(Records shown)
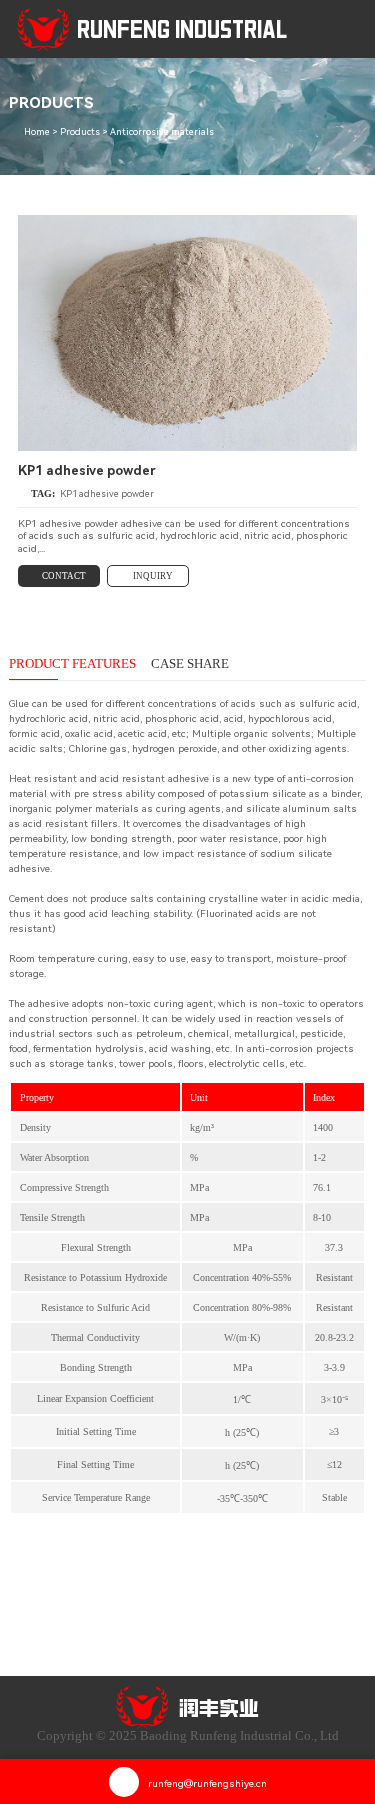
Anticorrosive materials (162, 132)
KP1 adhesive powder (107, 494)
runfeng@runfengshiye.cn (207, 1783)
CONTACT (64, 576)
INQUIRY (153, 576)
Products (80, 132)
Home (37, 132)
(End Records shown)
**Task prompt**
Omit each picture, then return all of the listing exactly as it stands.

**Answer box**
Anticorrosive materials (162, 132)
KP1 adhesive powder (107, 494)
runfeng@runfengshiye.cn (207, 1783)
CONTACT (64, 576)
INQUIRY (153, 576)
Products (80, 132)
Home (37, 132)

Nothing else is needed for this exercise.